▸ Text block
* * *

Data lineage allows you to track relationships between tables and fields. This helps you trace data origins, manage your data assets, and analyze the impact of job failures on upstream and downstream dependencies. Hologres is deeply integrated with DataWorks, enabling you to manage data lineage for Hologres through the Data Map module.
Background
Data Map is a module in DataWorks that provides an enterprise data catalog based on metadata. It offers features such as viewing metadata details and managing data lineage and data categories. Data Map helps you discover, understand, and use your data. For more information, see Overview.
Limitations
-
The Data Map feature is supported only on Hologres V1.1 or later. If your instance is an earlier version, see Troubleshoot upgrade preparation failures or join the Hologres DingTalk group for assistance. For more details, see How do I get more online support?.
-
You can view data lineage only in DataWorks Standard Edition or later.
-
After you configure a Hologres metadata crawler in Data Map, it takes about one hour for the data lineage to appear.
Hologres data lineage
Follow these steps to view the data lineage between Hologres tables in Data Map.
-
Collect and ingest Hologres metadata.
Use the metadata collection feature to import metadata from your Hologres data source into Data Map for centralized management. For more information, see Metadata collection.
After metadata collection is complete, you can go to the Data Overview page to view statistics for Hologres databases and tables in the current region where a metadata crawler is configured. For more information, see View overall data. Data Map provides a statistical overview of the Hologres instance, including metrics such as the total number of databases and the total number of tables.
To find a specific table, see Metadata retrieval.
-
View lineage details.

* * *

▸ Data entries
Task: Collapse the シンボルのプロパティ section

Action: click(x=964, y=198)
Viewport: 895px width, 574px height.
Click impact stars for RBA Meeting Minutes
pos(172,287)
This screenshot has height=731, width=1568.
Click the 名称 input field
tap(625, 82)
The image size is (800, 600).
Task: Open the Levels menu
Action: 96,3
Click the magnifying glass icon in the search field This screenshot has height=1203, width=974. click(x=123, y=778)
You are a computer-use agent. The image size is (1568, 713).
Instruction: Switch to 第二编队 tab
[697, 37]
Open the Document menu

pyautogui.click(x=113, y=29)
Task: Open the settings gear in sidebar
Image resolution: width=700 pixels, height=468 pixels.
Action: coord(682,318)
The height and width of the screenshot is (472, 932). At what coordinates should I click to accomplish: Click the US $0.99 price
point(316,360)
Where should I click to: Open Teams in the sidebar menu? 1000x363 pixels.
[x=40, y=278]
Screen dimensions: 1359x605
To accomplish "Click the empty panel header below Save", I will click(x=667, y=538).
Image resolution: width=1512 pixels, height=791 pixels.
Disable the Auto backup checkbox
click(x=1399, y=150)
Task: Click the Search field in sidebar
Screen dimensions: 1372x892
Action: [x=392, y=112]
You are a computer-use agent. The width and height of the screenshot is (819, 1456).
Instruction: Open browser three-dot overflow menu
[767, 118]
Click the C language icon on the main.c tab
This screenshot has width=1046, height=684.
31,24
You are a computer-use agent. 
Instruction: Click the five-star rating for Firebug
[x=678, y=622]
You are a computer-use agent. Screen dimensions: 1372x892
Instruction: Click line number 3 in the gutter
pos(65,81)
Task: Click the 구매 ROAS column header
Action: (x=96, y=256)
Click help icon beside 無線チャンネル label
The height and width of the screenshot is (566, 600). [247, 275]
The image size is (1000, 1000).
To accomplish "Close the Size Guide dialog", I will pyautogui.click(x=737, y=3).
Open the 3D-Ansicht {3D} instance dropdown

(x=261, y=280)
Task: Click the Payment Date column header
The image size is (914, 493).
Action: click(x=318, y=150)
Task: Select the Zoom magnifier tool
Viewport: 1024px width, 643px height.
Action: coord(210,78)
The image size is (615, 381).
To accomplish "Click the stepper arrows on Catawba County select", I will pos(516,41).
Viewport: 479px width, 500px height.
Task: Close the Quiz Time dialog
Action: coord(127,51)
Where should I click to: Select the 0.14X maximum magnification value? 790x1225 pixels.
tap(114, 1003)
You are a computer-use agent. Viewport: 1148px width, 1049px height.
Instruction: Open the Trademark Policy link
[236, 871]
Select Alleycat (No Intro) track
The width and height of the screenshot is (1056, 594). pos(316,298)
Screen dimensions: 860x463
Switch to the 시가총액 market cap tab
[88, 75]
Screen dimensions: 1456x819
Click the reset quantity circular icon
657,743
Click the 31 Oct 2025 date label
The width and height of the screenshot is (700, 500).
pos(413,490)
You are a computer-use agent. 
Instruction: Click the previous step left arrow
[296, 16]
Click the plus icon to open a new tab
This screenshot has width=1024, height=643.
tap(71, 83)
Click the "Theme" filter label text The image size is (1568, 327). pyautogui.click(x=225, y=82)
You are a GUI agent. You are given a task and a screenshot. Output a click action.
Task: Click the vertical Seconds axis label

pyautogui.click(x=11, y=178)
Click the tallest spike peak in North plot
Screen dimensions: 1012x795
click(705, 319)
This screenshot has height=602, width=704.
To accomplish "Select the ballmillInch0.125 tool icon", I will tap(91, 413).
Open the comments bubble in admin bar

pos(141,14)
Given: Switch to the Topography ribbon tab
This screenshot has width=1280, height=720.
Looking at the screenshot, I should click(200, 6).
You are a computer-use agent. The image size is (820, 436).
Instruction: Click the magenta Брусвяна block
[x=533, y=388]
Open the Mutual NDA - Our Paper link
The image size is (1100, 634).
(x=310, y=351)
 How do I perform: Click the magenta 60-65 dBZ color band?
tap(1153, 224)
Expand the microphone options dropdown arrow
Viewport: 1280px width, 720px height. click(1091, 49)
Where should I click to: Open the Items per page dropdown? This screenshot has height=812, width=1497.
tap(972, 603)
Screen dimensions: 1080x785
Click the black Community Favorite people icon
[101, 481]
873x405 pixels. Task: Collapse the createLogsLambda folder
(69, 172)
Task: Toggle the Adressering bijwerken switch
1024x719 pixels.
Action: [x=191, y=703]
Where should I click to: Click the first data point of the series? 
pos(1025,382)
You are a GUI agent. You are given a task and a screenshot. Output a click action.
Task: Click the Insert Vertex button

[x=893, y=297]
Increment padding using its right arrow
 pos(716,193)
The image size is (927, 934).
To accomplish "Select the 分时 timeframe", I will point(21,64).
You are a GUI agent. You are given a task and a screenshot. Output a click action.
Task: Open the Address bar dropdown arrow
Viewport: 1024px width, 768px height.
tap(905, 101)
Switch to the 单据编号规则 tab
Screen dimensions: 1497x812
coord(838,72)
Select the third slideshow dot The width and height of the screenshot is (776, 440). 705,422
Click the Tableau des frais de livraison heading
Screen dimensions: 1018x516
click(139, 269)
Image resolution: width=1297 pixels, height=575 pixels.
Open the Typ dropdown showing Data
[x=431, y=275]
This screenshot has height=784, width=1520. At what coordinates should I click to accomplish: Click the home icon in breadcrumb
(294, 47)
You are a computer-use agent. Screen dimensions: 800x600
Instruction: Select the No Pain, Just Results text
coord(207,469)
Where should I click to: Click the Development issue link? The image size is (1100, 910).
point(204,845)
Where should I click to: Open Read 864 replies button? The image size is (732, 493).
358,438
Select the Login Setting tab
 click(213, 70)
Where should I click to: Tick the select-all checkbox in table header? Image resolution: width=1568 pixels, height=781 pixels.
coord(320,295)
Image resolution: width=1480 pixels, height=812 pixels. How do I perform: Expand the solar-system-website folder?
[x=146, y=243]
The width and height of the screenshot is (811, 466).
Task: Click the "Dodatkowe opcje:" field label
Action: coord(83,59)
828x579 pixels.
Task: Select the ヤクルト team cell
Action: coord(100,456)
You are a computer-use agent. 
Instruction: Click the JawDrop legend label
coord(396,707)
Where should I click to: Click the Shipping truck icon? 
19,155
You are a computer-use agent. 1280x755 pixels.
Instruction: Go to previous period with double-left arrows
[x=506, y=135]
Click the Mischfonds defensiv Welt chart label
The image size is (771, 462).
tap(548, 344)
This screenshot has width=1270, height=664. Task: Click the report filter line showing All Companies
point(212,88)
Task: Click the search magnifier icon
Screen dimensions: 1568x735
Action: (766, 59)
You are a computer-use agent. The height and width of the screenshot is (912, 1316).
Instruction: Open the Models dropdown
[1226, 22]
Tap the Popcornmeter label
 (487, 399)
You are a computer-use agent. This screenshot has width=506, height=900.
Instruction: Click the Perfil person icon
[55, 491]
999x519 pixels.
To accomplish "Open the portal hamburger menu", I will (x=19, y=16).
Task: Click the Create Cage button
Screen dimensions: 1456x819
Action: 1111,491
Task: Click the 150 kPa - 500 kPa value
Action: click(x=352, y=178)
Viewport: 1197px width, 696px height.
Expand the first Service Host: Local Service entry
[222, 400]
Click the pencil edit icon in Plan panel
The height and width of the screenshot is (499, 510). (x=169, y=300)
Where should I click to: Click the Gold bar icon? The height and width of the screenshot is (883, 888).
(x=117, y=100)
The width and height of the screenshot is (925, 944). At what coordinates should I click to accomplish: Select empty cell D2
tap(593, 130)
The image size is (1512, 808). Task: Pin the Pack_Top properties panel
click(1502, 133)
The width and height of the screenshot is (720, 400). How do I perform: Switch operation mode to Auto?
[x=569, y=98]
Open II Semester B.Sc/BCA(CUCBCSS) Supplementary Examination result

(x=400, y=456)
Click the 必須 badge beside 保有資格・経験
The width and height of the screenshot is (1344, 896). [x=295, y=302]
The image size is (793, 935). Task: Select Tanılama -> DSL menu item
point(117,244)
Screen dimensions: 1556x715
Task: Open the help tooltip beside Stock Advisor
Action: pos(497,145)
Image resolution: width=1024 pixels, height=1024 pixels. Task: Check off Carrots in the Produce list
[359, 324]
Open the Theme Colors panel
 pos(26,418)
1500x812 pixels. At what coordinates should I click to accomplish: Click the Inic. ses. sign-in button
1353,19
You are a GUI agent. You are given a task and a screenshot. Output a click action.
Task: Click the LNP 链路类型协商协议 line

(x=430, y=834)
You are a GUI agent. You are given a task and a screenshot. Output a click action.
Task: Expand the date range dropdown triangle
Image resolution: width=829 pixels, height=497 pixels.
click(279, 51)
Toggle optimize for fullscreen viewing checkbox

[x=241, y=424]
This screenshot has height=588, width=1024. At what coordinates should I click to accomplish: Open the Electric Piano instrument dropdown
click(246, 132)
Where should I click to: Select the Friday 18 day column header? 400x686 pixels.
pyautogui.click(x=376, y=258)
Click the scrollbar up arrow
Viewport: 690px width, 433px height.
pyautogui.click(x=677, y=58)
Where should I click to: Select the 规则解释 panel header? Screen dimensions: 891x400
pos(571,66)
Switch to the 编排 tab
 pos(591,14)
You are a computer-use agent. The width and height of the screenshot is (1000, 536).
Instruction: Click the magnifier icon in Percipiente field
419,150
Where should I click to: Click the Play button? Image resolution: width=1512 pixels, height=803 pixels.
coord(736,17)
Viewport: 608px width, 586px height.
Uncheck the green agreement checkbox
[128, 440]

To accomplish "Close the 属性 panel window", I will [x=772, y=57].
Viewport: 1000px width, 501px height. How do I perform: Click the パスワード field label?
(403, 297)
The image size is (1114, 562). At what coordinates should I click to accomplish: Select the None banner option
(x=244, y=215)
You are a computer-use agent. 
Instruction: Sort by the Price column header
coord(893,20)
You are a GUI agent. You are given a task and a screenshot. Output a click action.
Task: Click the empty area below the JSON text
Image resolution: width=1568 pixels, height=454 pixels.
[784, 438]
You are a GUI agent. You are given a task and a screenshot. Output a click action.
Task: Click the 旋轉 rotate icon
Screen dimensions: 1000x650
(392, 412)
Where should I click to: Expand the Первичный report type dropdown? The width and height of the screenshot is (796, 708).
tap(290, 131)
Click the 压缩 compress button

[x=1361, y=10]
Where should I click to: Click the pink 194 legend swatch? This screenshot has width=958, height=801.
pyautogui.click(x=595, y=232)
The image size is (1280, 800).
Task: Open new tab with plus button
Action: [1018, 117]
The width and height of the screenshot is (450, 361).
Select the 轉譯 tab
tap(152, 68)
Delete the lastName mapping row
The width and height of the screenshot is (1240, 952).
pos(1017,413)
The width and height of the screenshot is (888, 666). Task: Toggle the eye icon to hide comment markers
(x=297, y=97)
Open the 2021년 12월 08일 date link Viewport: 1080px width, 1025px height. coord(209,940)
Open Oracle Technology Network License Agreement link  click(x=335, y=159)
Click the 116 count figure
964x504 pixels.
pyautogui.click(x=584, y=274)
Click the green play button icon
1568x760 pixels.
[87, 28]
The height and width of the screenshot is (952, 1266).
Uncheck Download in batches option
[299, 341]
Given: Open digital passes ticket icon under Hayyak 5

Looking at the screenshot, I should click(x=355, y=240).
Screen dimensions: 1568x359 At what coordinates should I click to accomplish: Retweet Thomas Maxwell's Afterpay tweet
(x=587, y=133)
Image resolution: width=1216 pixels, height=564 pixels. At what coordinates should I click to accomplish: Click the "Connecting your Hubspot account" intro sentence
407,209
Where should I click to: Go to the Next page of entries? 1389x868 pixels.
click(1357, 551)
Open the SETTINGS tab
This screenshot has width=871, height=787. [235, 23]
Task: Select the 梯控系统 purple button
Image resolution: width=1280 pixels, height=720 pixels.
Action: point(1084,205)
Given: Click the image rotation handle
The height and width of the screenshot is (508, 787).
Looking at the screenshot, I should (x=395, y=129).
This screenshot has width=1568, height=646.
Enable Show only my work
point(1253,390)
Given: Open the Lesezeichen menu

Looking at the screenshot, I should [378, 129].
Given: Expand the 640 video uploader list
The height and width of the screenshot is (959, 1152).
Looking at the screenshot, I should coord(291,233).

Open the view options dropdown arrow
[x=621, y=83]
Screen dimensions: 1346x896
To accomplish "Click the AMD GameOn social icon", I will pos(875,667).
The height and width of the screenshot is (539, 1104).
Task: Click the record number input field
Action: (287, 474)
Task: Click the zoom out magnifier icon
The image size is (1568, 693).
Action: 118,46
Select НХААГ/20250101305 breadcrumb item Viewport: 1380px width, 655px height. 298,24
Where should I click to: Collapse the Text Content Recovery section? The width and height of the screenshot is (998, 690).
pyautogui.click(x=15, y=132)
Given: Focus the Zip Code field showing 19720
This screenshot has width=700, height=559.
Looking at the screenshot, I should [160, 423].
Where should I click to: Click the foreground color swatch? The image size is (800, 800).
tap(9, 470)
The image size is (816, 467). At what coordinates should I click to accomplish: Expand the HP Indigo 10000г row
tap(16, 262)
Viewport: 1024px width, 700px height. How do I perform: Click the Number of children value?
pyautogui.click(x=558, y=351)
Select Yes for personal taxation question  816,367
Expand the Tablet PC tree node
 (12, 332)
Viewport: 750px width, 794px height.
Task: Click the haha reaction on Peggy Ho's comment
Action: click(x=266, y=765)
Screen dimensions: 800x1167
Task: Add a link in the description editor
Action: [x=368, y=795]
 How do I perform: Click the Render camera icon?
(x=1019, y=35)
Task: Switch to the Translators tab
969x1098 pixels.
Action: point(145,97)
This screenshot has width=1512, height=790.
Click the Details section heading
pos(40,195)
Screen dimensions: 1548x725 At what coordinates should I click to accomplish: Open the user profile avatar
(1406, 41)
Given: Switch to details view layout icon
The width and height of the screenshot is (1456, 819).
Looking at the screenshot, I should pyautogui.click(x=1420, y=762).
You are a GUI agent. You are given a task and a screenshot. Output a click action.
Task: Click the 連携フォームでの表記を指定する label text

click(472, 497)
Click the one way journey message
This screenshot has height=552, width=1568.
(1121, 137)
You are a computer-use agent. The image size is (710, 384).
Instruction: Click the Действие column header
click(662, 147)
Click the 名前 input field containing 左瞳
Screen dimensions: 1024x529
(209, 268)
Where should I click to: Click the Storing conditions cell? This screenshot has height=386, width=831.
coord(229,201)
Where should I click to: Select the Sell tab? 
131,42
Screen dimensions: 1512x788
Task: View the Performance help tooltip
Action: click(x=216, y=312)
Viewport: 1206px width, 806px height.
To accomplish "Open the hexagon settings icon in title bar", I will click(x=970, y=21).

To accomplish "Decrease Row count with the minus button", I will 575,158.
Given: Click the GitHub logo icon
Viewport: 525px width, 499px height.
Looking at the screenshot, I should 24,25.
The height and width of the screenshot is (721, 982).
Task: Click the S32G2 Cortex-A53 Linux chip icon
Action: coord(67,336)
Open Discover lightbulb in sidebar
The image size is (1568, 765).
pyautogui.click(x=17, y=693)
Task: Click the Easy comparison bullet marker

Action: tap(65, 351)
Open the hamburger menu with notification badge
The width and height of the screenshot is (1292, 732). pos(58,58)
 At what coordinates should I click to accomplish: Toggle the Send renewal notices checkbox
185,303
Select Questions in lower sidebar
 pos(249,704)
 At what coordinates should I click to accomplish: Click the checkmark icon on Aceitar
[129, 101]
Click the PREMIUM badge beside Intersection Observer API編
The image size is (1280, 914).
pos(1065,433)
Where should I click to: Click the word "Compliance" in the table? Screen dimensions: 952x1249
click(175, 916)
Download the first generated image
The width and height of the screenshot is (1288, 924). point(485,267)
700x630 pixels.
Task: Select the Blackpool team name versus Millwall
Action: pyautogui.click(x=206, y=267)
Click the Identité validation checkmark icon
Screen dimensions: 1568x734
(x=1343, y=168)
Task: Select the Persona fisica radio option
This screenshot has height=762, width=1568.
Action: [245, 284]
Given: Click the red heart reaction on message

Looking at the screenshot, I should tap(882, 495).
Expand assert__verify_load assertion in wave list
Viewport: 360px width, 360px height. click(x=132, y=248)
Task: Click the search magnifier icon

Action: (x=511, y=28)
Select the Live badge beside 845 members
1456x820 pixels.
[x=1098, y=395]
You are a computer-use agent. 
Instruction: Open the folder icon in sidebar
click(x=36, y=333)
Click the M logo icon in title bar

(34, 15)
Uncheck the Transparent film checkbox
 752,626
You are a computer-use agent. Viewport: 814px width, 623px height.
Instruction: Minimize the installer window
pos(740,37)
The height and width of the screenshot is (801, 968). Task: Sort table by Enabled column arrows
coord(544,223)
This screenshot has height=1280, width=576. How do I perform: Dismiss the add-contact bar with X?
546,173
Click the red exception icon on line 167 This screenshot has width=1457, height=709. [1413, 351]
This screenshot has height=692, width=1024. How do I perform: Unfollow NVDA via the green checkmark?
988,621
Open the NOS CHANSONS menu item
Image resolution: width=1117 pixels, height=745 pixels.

* * *

▸ What you need to do
**1.** List every limitation given under the "Limitations" heading of the Hologres data lineage page.
**2.** According to the Hologres data lineage page, which DataWorks module manages data lineage for Hologres?

▸ Solutions for each task
**1.**
- The Data Map feature is supported only on Hologres V1.1 or later.
- Data lineage can be viewed only in DataWorks Standard Edition or later.
- After a Hologres metadata crawler is configured in Data Map, the data lineage takes about one hour to appear.

**2.** The Data Map module.